Provided records Start Marker
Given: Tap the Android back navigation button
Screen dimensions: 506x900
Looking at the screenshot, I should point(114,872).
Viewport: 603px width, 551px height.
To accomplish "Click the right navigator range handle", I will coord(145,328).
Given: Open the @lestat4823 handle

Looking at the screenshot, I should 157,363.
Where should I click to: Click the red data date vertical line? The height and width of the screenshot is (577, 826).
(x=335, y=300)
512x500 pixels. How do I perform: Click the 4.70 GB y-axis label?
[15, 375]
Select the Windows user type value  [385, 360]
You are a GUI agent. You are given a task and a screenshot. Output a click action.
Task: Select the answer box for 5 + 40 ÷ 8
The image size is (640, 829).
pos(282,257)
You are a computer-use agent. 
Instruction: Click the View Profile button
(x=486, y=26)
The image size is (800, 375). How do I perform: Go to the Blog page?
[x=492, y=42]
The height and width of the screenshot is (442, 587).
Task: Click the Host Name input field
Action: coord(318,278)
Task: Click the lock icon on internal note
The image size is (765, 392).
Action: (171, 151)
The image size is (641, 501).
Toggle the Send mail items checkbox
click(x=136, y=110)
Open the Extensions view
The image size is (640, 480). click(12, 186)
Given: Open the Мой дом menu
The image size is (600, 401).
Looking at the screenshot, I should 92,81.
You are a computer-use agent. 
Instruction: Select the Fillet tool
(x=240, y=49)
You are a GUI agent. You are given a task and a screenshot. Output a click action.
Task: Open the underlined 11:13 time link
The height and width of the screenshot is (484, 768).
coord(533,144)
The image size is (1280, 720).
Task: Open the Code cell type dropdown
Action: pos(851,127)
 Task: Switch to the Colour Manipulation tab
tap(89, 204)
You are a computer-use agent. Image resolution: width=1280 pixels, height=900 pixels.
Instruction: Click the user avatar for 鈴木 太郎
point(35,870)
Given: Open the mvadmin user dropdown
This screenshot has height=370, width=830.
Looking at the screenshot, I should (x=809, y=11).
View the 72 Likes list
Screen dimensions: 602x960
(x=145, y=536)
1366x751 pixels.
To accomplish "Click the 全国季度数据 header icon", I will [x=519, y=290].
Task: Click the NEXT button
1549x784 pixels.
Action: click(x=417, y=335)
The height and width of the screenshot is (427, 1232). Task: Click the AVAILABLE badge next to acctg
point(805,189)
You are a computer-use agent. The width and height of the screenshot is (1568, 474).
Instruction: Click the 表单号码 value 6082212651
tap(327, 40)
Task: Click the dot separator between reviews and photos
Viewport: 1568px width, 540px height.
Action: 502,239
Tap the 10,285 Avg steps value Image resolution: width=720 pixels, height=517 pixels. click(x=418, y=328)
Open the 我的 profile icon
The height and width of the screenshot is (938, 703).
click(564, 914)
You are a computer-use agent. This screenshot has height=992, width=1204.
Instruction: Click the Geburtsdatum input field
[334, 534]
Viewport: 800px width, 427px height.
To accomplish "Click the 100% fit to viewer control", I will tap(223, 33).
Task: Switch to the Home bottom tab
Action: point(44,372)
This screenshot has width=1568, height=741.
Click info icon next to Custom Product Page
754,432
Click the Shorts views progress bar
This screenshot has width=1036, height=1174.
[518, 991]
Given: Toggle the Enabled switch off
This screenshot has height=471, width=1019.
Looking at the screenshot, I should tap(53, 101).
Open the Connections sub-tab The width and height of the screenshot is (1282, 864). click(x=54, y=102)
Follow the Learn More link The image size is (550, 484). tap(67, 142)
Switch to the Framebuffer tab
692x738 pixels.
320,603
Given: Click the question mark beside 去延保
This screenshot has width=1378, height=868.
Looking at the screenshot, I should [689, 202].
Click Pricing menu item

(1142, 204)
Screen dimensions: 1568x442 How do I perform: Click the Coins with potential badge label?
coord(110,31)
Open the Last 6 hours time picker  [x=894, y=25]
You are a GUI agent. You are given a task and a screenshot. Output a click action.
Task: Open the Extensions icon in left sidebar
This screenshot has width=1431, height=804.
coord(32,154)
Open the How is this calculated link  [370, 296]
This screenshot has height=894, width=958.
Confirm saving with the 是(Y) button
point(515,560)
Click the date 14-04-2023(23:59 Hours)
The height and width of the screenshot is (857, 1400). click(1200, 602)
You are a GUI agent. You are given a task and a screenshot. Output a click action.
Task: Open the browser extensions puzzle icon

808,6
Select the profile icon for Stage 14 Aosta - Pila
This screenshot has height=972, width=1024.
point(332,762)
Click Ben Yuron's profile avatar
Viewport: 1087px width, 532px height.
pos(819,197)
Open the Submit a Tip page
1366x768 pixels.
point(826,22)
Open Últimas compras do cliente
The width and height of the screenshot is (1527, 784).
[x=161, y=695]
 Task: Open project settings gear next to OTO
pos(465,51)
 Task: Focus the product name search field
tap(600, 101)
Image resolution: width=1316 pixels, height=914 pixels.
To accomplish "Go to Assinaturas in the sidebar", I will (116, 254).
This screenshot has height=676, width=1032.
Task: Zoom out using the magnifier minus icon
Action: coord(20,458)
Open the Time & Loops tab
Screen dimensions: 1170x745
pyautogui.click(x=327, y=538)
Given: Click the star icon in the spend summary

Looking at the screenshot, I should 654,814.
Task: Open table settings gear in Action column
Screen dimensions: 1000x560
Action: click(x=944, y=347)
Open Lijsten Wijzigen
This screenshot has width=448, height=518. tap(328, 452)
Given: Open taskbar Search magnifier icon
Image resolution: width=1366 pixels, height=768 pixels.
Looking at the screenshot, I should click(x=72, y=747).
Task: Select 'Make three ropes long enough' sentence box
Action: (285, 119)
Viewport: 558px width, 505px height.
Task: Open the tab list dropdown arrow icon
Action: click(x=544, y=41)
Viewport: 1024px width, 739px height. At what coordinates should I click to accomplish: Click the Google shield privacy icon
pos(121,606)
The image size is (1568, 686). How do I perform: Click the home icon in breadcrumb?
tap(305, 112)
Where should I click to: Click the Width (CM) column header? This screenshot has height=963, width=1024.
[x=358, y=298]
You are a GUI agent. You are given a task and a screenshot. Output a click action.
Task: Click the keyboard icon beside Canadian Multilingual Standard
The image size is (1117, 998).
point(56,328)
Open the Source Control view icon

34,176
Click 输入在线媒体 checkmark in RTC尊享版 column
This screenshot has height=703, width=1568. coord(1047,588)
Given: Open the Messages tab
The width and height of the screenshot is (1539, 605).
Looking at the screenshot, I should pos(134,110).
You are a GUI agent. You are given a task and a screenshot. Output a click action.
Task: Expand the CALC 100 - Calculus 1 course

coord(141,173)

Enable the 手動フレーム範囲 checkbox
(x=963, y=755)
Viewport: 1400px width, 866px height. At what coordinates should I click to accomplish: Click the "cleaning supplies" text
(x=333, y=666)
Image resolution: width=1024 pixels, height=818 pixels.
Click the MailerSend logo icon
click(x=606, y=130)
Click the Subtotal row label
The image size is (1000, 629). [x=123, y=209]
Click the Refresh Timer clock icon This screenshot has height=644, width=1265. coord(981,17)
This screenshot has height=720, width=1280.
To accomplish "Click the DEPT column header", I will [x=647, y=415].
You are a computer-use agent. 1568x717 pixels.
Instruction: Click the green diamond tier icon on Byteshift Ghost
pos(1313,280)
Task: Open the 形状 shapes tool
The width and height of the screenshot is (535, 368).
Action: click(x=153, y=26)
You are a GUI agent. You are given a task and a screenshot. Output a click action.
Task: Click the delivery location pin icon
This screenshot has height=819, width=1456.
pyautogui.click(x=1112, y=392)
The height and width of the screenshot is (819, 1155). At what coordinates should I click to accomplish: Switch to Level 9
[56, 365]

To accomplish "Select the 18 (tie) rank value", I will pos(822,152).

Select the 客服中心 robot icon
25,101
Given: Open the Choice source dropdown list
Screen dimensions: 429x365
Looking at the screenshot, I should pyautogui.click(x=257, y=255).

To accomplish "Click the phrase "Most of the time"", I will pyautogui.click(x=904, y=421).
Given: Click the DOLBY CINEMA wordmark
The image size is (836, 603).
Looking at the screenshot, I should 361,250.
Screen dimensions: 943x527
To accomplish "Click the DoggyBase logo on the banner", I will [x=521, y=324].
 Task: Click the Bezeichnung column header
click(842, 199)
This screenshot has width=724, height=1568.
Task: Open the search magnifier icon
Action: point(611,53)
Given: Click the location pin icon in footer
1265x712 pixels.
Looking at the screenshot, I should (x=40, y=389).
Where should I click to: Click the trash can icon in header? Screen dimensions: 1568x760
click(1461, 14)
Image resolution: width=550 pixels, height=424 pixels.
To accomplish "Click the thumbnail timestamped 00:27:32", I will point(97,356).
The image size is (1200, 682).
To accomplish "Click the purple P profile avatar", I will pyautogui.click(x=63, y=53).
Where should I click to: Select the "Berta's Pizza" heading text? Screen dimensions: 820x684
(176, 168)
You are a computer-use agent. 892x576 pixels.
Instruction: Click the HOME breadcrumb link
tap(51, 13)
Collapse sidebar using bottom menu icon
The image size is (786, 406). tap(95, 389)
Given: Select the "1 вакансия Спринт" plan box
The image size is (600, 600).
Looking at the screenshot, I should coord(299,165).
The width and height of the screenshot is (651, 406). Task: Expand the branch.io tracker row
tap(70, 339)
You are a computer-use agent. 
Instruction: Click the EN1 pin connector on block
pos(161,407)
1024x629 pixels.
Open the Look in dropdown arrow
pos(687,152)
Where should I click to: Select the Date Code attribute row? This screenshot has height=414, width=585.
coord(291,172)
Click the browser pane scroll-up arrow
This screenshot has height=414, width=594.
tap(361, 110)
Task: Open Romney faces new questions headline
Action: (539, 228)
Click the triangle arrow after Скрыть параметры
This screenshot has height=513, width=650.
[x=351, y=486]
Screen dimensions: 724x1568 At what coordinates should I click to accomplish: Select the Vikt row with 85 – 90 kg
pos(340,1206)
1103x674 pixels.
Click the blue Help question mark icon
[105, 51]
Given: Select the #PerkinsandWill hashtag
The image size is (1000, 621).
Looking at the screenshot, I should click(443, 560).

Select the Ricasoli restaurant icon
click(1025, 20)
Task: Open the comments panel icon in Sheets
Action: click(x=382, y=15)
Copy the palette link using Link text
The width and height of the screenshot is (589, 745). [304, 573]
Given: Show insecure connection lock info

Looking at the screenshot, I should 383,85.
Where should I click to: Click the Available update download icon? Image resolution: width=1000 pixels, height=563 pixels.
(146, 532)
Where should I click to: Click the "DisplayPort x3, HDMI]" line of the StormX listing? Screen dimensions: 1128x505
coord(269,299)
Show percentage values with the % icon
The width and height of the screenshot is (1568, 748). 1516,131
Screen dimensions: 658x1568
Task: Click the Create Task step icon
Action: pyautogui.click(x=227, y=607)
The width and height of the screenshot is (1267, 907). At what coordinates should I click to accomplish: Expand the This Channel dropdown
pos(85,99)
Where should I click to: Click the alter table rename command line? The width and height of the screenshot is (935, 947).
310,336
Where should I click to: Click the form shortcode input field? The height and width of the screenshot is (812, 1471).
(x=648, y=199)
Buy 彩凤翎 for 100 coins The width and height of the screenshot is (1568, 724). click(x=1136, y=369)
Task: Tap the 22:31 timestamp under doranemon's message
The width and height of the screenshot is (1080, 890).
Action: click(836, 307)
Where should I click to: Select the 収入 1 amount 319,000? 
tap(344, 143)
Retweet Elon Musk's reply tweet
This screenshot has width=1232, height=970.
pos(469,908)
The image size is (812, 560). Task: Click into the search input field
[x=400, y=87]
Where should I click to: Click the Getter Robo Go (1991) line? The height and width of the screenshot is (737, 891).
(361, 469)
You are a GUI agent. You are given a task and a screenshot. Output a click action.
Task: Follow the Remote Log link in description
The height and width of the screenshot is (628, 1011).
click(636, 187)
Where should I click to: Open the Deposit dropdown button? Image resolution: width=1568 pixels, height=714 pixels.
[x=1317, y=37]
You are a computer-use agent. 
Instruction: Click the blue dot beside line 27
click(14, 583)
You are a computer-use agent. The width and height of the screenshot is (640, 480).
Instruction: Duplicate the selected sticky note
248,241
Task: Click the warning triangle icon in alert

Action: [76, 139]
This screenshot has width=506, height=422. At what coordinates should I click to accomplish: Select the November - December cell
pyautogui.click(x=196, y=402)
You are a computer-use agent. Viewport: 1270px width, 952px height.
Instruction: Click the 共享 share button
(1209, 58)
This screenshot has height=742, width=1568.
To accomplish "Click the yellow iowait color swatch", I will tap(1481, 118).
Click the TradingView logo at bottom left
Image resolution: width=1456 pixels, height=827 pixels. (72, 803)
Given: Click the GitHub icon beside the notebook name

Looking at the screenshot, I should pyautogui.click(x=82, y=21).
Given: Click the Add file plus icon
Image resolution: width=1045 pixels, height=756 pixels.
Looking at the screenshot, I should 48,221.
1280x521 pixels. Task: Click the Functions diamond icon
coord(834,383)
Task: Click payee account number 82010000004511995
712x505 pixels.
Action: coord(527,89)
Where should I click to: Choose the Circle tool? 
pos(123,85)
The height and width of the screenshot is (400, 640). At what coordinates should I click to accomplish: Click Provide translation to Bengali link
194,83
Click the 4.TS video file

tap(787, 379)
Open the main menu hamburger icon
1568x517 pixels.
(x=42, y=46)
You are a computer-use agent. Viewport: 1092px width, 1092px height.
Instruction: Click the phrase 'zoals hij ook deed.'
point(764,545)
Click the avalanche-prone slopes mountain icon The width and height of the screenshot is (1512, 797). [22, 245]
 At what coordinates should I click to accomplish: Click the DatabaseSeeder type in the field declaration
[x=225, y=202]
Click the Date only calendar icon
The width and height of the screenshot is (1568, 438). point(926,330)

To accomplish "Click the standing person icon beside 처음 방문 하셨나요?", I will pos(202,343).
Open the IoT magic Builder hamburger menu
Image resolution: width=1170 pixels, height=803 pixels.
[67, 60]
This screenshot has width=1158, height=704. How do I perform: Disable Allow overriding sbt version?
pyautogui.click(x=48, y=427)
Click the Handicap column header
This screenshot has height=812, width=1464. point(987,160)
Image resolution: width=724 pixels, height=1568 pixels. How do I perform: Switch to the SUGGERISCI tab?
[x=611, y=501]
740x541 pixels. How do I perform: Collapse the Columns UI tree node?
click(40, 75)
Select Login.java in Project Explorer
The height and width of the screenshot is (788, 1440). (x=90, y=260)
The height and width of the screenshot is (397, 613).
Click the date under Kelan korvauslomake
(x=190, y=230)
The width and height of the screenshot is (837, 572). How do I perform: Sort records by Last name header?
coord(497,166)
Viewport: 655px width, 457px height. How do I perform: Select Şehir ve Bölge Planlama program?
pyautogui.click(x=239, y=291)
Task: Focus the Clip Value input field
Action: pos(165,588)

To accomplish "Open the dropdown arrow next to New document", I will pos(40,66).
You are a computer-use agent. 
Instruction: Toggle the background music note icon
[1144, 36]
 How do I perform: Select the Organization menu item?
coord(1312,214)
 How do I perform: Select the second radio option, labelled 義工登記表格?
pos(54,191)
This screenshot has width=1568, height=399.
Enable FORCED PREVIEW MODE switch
Provided records End Marker
Exercise details =
The range runs from the line above containing "Click the TradingView logo at bottom left" to the line containing "Given: Click the Add file plus icon", inclusive. Restate those lines word for word and no others.

Solution for this task =
Click the TradingView logo at bottom left
Image resolution: width=1456 pixels, height=827 pixels. (72, 803)
Given: Click the GitHub icon beside the notebook name

Looking at the screenshot, I should pyautogui.click(x=82, y=21).
Given: Click the Add file plus icon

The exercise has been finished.